Extracting Reference Data for UAM Jobs

This section describes the process for fetching and extracting various reference data sources for validate address jobs. The reference data is fetched from the e-Store.

Note: For the Validate Address and Validate Address Global jobs, the Reference data must be placed on all the data nodes of Hadoop cluster or Hadoop Distributed File System (HDFS).
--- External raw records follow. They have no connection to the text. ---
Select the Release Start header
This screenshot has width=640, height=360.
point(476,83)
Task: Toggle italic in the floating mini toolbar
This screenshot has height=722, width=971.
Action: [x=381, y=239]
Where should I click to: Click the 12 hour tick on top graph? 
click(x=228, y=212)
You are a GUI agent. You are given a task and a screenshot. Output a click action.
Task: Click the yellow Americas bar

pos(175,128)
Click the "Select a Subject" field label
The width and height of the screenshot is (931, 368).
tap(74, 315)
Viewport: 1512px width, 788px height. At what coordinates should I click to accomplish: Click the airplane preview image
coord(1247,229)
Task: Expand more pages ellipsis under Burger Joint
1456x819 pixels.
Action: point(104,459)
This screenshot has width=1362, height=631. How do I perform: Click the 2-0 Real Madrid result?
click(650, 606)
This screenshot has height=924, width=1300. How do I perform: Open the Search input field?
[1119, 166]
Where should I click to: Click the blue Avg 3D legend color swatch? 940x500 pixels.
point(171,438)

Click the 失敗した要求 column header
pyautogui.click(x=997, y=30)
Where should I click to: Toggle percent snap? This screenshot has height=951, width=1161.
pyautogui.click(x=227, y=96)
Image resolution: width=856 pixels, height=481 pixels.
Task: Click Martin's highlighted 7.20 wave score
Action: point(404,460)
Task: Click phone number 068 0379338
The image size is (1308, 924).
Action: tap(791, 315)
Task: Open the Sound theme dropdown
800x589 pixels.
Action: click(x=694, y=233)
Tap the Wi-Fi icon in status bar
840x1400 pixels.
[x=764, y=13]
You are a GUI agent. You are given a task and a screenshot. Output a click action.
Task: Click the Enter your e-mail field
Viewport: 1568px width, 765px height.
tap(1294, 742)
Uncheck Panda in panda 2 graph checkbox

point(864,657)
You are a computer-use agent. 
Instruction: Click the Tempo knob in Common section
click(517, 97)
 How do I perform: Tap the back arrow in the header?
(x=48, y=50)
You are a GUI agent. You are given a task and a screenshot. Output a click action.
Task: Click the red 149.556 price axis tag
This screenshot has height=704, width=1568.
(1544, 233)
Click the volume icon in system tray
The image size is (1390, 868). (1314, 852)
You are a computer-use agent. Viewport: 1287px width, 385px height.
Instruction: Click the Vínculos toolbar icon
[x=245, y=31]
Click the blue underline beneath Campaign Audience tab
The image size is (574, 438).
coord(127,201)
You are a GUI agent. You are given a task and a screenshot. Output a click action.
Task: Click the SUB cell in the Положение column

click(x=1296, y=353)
For the Validate Address Loqate job, it must be placed at one node and that further needs to be mounted to all other data nodes.

Validate Address Loqate

Fetch reference data from the e-Store.
Extract the contents of the ZIP file.
Place the extracted files on one node and mount it further to all the other data nodes.

The files are now ready to be used in different map reduce and spark jobs and user defined functions.

Validate Address Global - Address Doctor

Fetch the reference data from the e-Store. In case of Validate Address Global, the reference data is available in these six data bundles:
- UAM - Enhanced International - Americas - Bundle Data
- UAM - Enhanced International - Americas - Bundle Data 2
- UAM - Enhanced International - EMEA - Bundle Data
- UAM - Enhanced International - EMEA - Bundle Data 2
- UAM - Enhanced International - APAC - Bundle Data
- UAM - Enhanced Int - US Cert Subscription
Download the ZIP files and place those on HDFS. Do not extract the ZIP files for placing on HDFS.
Note: To place the reference data on local nodes, extract the zip files and place it on all the data nodes. The path needs to be same for all the data nodes.

The files are now ready to be used in different map reduce and spark jobs and user defined functions.

Validate Address - C1P

Fetch these reference data bundles from the e-Store.
- US_SUB
- DPV
- EWS
- LACS
- SUITE
Extract the data through
- An interactive utility using the script installdb_unc.sh (See Extraction through interactive utility)
- A silent script silentInstalldb_unc.sh. (See Extraction using silent script)

The data gets extracted to the local or edge node, from where, it can be pushed to HDFS to be used in map reduce and spark jobs and Hive user defined functions.